Collected data entries:
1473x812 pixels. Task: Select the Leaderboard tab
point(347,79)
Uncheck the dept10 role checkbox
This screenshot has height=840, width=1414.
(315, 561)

▶ [EXERCISE GOAL] Each entry shown above must be retyped word for word.

▶ [EXERCISE OUTPUT]
1473x812 pixels. Task: Select the Leaderboard tab
point(347,79)
Uncheck the dept10 role checkbox
This screenshot has height=840, width=1414.
(315, 561)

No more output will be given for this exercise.